**PASSAGE**

★ ★ ★ ★ ★ ★ ★

On 4/28/2018 5:57 PM, [email protected] wrote:


On Sunday, April 29, 2018 at 12:40:51 AM UTC, Brent wrote:



    On 4/28/2018 5:24 PM, [email protected] <javascript:> wrote:


    On Saturday, April 28, 2018 at 11:59:27 PM UTC, Brent wrote:



        On 4/28/2018 4:28 PM, [email protected] wrote:


        On Saturday, April 28, 2018 at 11:17:54 PM UTC, Bruce wrote:

            From: <[email protected]

            On Saturday, April 28, 2018 at 10:55:13 PM UTC,
            [email protected] wrote:



                On Saturday, April 28, 2018 at 9:33:58 PM UTC,
                Brent wrote:



                    On 4/28/2018 9:39 AM, [email protected] wrote:
                    > Is it a settled issue whether measurements in
                    QM are strictly
                    > irreversible,

                    There are interactions that, if you did not
                    arrange that they be erased,
                    would constitute measurements.  Whether you say
                    they were measurements
                    and then got erased or they are not measurments
                    because they didn't
                    produce an irreversible record is a
                    phlosophical or semantic question.

                    > that is irreversible in principle, or just
                    statistically irreversible,
                    > that is, reversible but with infinitesimal
                    probability? TIA,

                    The equations are all reversible so you might
                    say they are reversible
                    with infinitesimal probability...but in most
                    cases that reversal would
                    mean catching and reversing photons that are
                    already on their way
                    outbound beyond the orbit of the Moon.

                    Brent


                Are there any measurements that can't be reversed
                regardless of the
                fact that the equations of physics are time
                reversible? I could swear,
                and I DO, that Bruce demonstrated such a case for
                spin 1/2 particles
                measured by SG device.  AG


            You can always take a movie of the measurement and play
            it backward.
            Does this say anything about reversal in principle;
            that every measurement
            is in principle reversible? AG

            That was the trap Vic fell into. Playing the movie
            backwards is not generally equivalent to time reversal.
            It is in classical physics, but in the quantum case, the
            movie is taken in only one world after the decoherent
            splitting of the MWI , so playing it backwards does not
            reverse the other worlds.

★ ★ ★ ★ ★ ★ ★

**WRITTEN TASKS**
**A)** Could you repeat the thread on quantum measurement between "The equations are" and "of the Moon.", inclusive, switching "photons" to "electrons"?
**B)** In the thread on quantum measurement, why does playing a movie of a measurement backward fail to amount to time reversal in the quantum case?
**C)** Can you write the next part of the thread on quantum measurement, picking up after its final sentence?

**PROVIDED MATERIAL**
★ ★ ★ ★ ★ ★ ★

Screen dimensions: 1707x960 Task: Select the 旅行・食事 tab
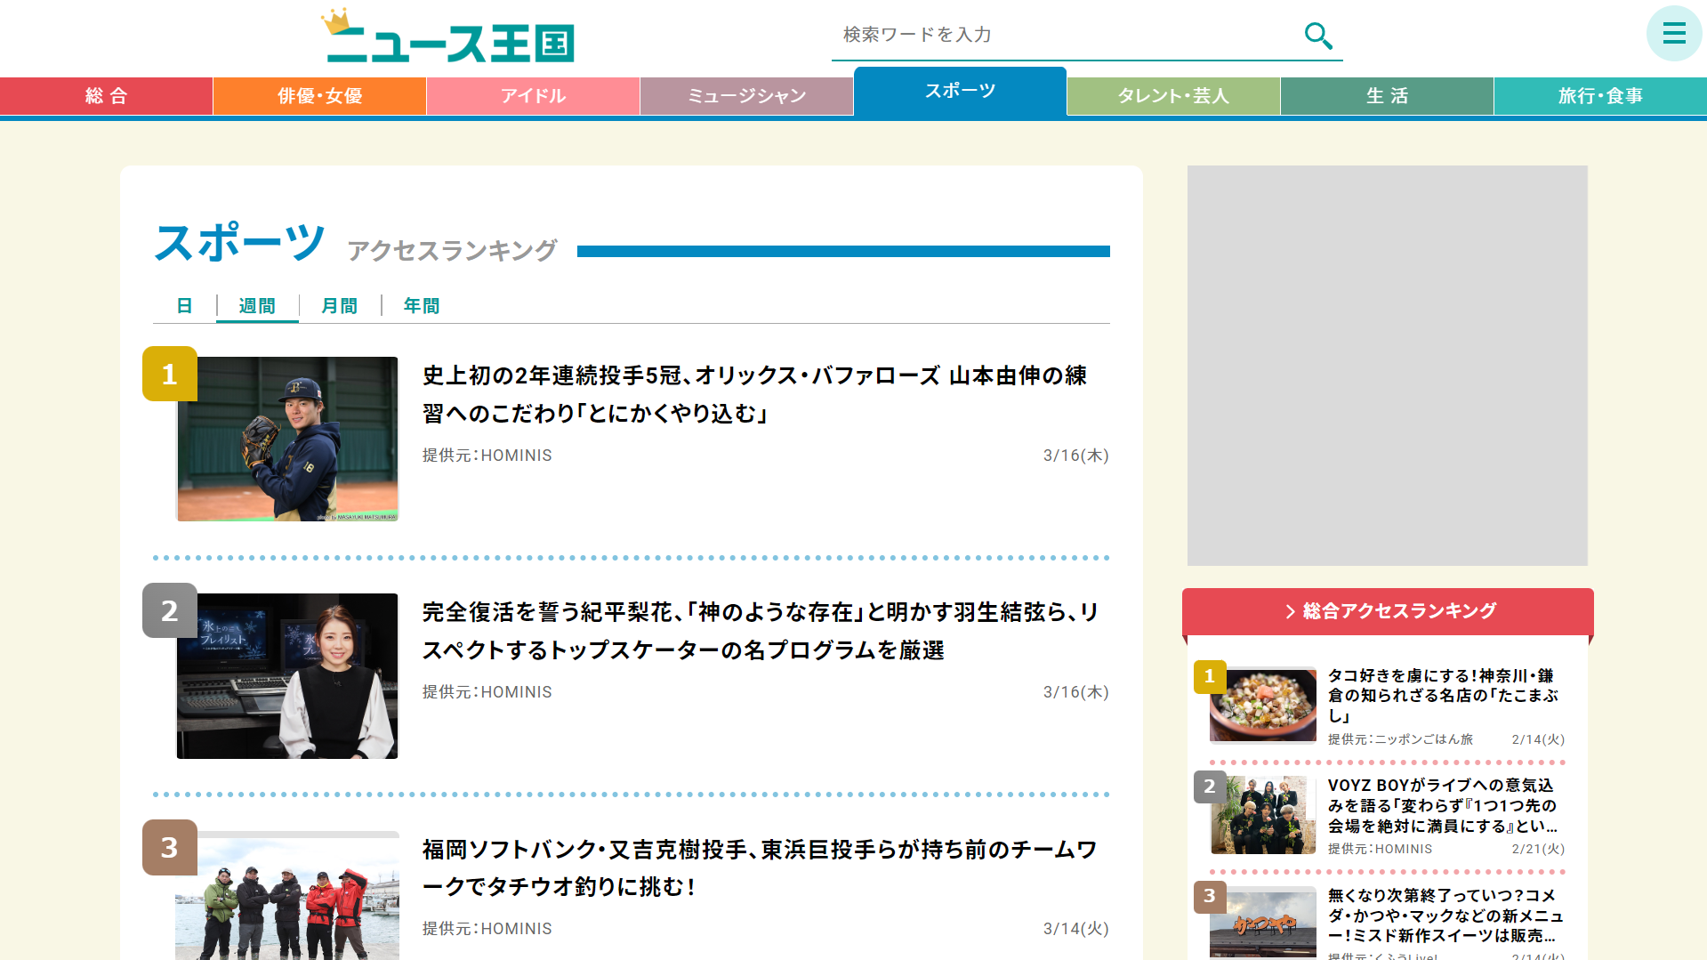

★ ★ ★ ★ ★ ★ ★

**PER-TASK OUTPUTS**
**A)**
The equations are all reversible so you might
                    say they are reversible
                    with infinitesimal probability...but in most
                    cases that reversal would
                    mean catching and reversing electrons that are
                    already on their way
                    outbound beyond the orbit of the Moon.

**B)** In the quantum case, the movie is taken in only one world after the decoherent splitting of the MWI. Playing it backward therefore does not reverse the other worlds.

**C)**
            Bruce


        Can't we analyze this problem without bringing the MWI? If
        we play the movie backward, and the movie is good enough to
        include all IR photons involved in the process, won't the
        movie played backward indicate the every measurement, indeed
        every physical process, is in PRINCIPLE reversible? AG

        No.  Suppose you have filmed (is "videoed" a word?) a stream
        of electrons, all prepared as |up> entering and SG oriented
        left/right.  So the film shows a stream electrons exiting in
        two streams, one with the electrons oriented |left> and one
        with them oriented |right>.  Now you play it backwards and
        you see the two streams of electrons, one with the electrons
        oriented |left> and one with them oriented |right>, entering
        the SG.  They come out as a stream of |up> electrons in the
        reversed movie.  But nomologically that is impossible (has
        infinitesimal probability); in an actual experiment they
        would come out with their |left> or |right> orientation intact.

        Brent


    In my effort to clarify this subject, I keep saying that if
    something can happen, even with infinitesimal probability, I will
    say it is "statistically irreversible" -- meaning it CAN in
    PRINCIPLE be reversed. This I distinguish from irreversible in
    principle, meaning the process can never be reversed. So, given a
    film which contains each and every interaction of any process,
    and the fact that the equations of physics are time reversible, I
    conclude that every physical process, without exception, is
    either easily reversible or worst case statistically irreversible
    (meaning reversibility is POSSIBLE, even if hugely unlikely). I
    am probably wrong. LOL. AG

    The problem is that your film would have to record both branches
    of the wave-function, i.e. both "worlds" for each electron so that
    in the reversal the phase information would be available.  This
    would allow the reversal to the original state of the wave
    function.  But having the original wave function doesn't mean you
    can measure it and get the same results as if you had measured it
    originally.  The wave function still only encodes probabilities
    insofar as your measurements and perceptions are concerned.  So it
    would be like in some SciFi stories, when you go back in time it's
    to a different "branch" of the MWI.

    Brent


Why are the phase relations of the waves comprising the original wf,

They're not lost.  They're what make the different branches of the wave-function (approximately) orthogonal.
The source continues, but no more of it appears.